Drugs that reduce acid levels, such as Aciphex, Nexium, Prevacid, Prilosec, Pepcid, Tagamet and Zantac may help reflux symptoms if the above measures do not work.

But taking medications is not without risk.

In severe cases of GERD, surgeons can tighten a loose muscle between the stomach and oesophagus to inhibit the upward flow of acid. Recently, laparoscopic surgery involving small incisions, was found to lessen scarring and shorten recovery time compared with open procedures.

Irritable Bowel Syndrome (IBS)

IBS is characterized by abdominal pain, gassiness, bloating and constipation or diarrhoea.

It is also called spastic or nervous colon. Because people with IBS have a colon that appears normal structurally, IBS is considered a functional disorder, which means the system just doesn’t work right. IBS affects about one in five adults, making it one of the most common ailments diagnosed by doctors.

Women are more frequently affected than men.

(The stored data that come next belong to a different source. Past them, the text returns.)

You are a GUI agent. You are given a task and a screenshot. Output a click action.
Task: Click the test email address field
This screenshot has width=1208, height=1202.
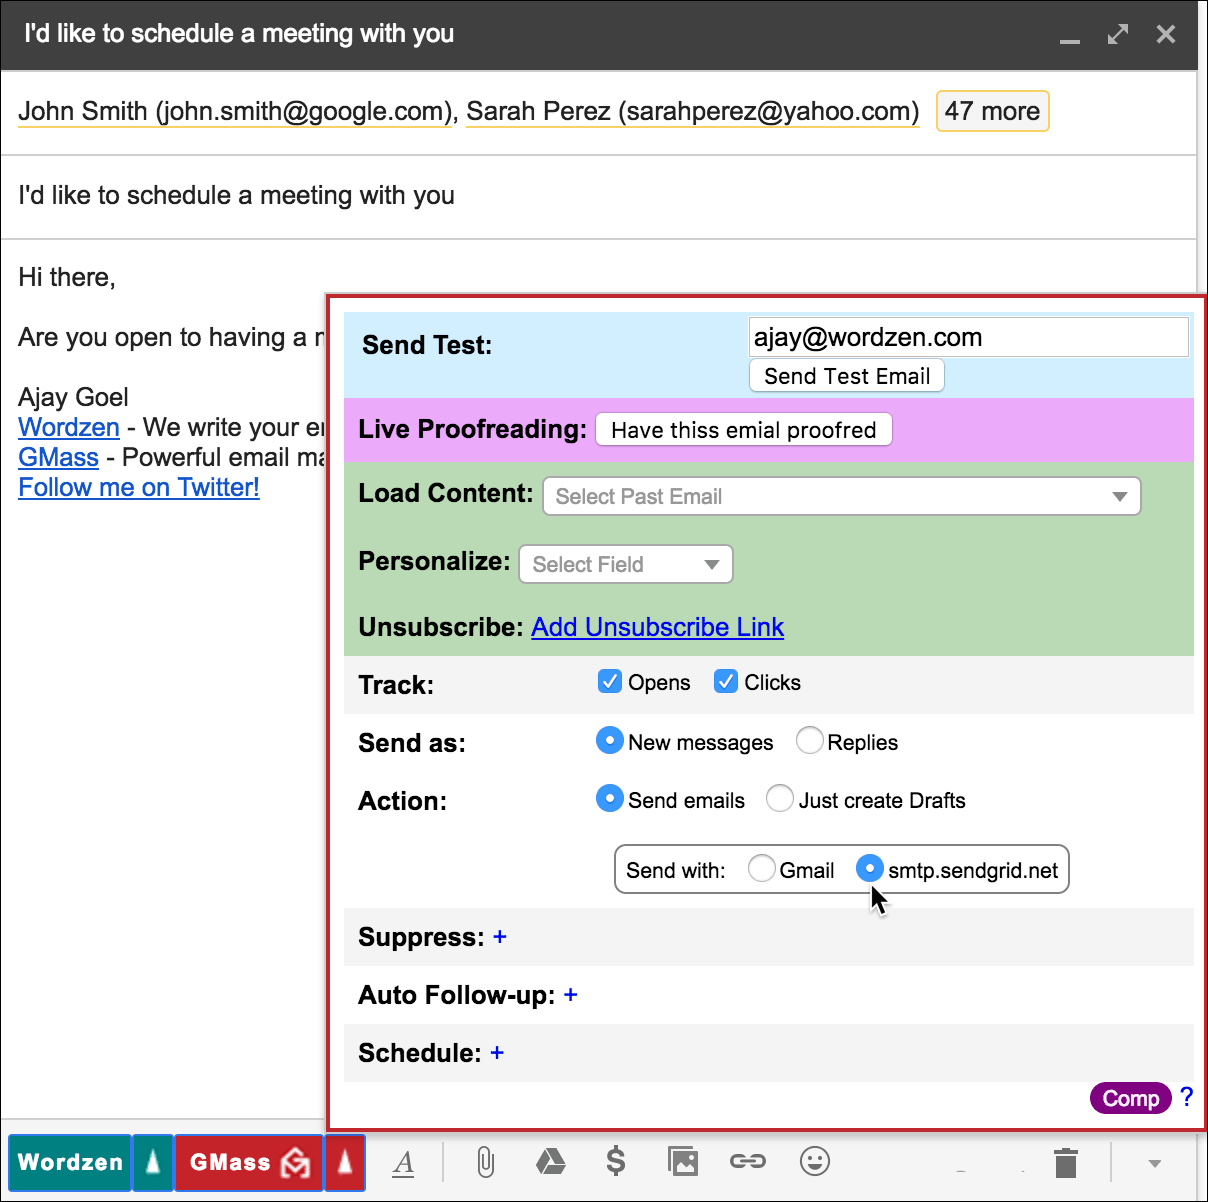[967, 337]
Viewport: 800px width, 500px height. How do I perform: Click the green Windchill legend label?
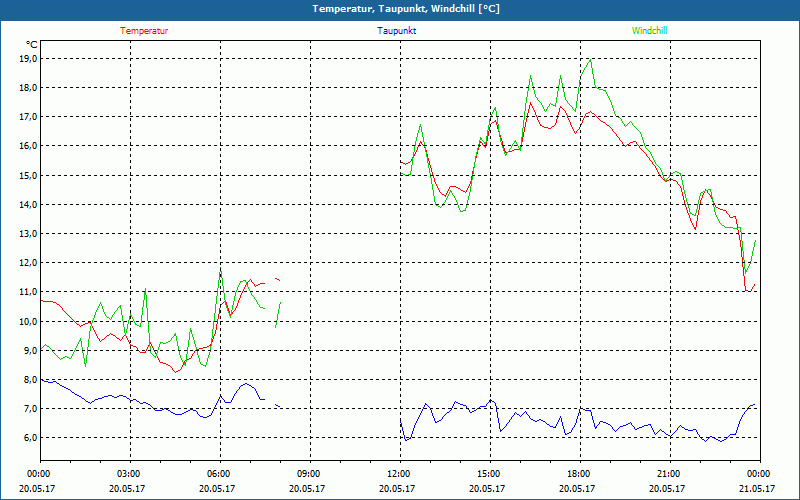point(649,31)
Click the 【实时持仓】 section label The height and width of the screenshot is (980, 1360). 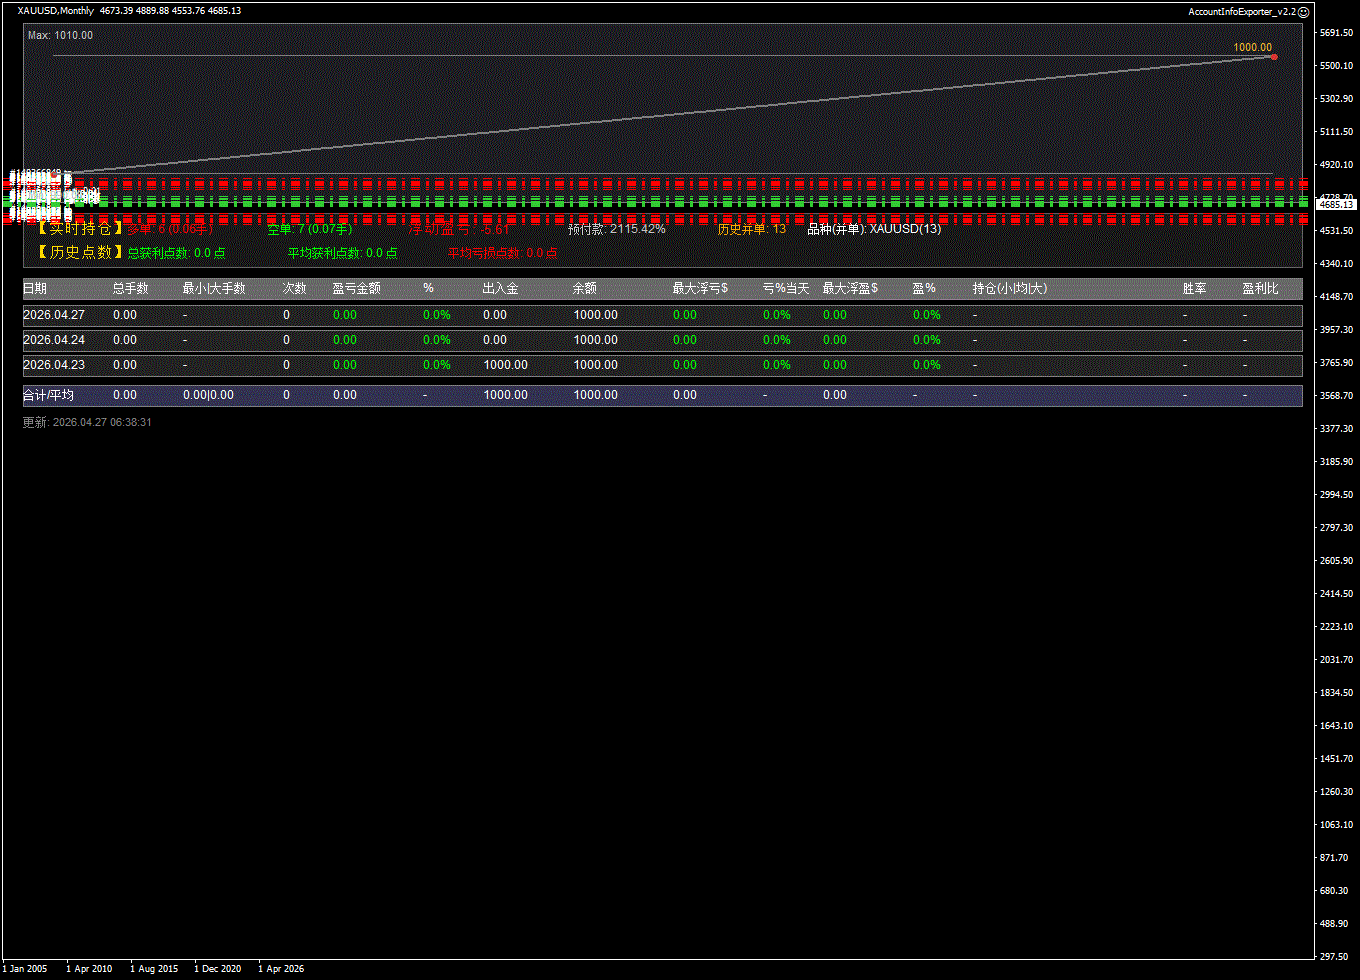(x=80, y=229)
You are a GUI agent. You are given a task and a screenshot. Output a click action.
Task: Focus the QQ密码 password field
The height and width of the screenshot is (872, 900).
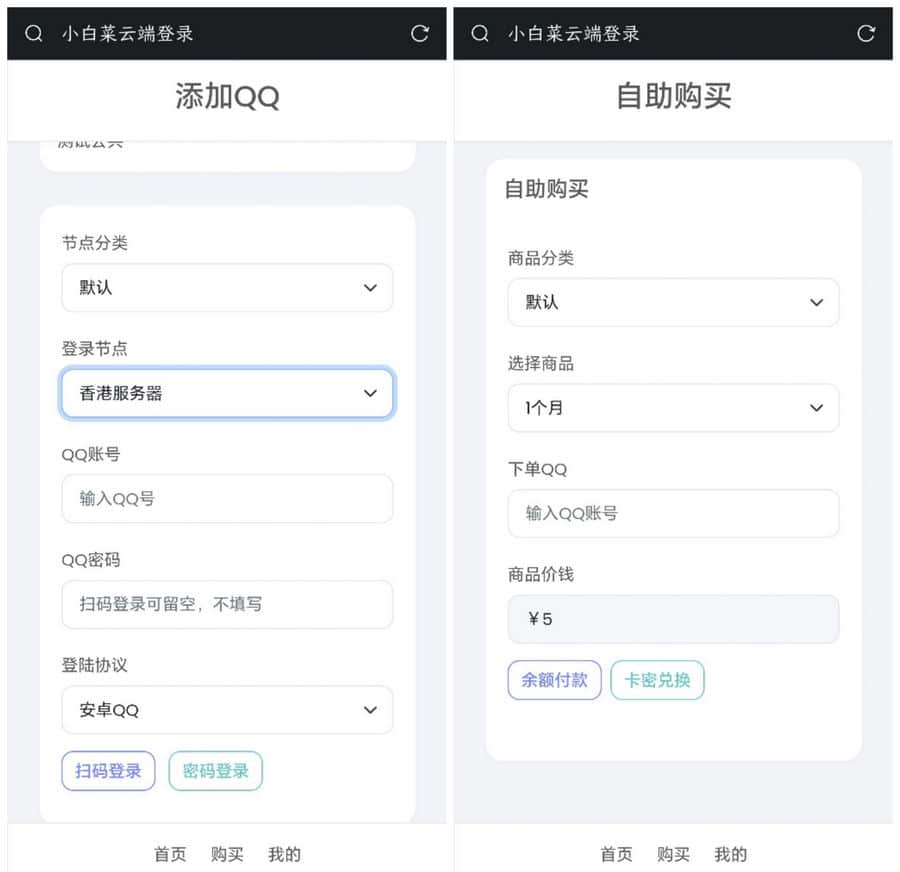point(227,604)
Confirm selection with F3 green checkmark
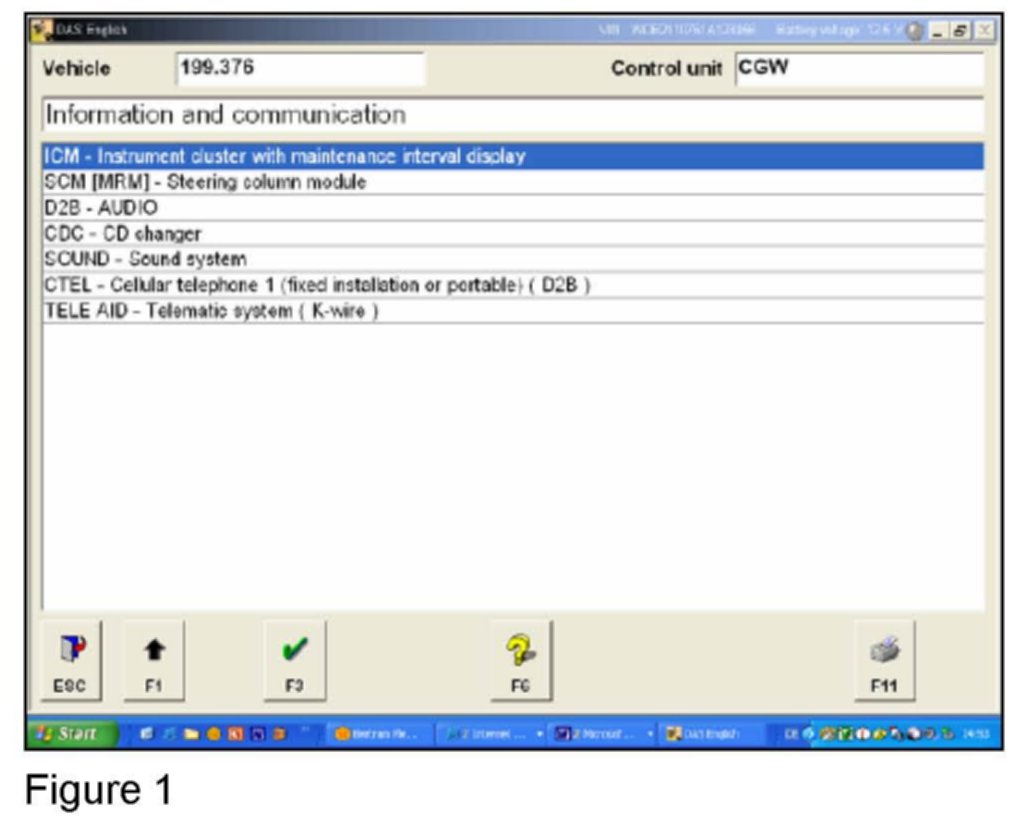 [x=295, y=659]
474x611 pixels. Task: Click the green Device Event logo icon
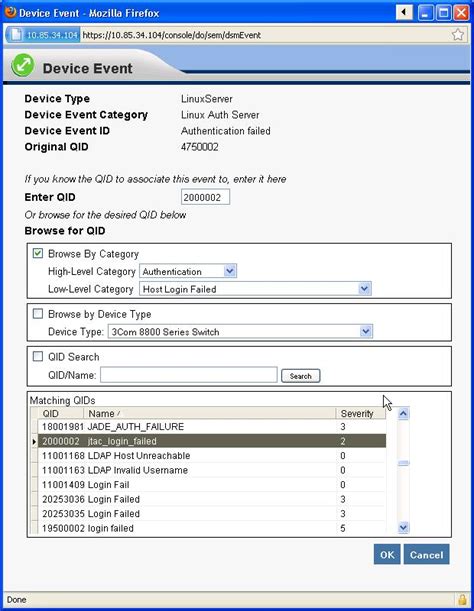[23, 65]
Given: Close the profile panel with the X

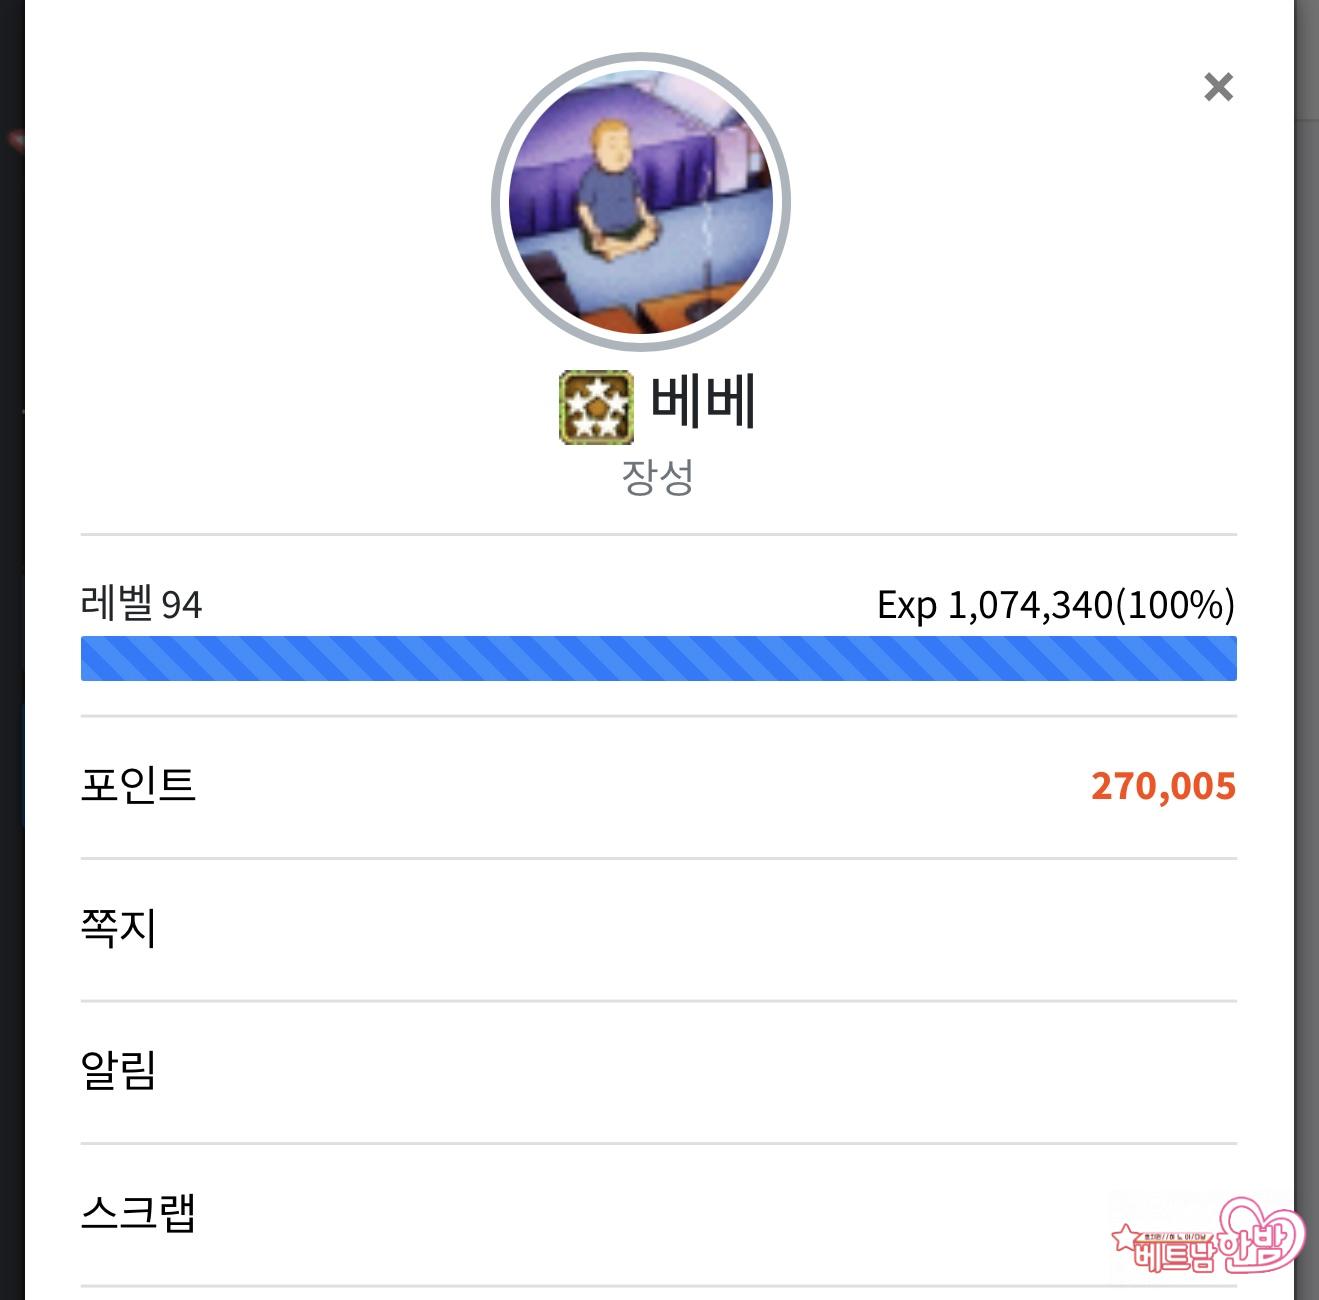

“The cause of IBS is not known” says Dr. Kaliamurthy. “We believe a combination of factors, including hypersensitivity of the intestinal tract and an imbalance of neurotransmitters (chemicals that send messages between nerve cells) might play a role.”

“While there is no cure, the good news is that IBS does not lead to serious diseases such as cancer and doesn’t shorten a person’s life span. Most people are able to control their symptoms by modifying their diet, finding ways to better manage stress, and sometimes taking medications advised by their physician.

“People suffering from digestive discomfort that persists for more than a week or two and does not respond to modification in diet and exercise, should consult with their healthcare provider,” concludes Dr. Kaliamurthy.

“While many of the above complaints can be easily treated and resolved, it is imperative a physician rule out more serious medical conditions that could be causing the symptoms.”

Dr Manimaran Kaliamurthy is a Hospitalist at King Edward VII Memorial Hospital.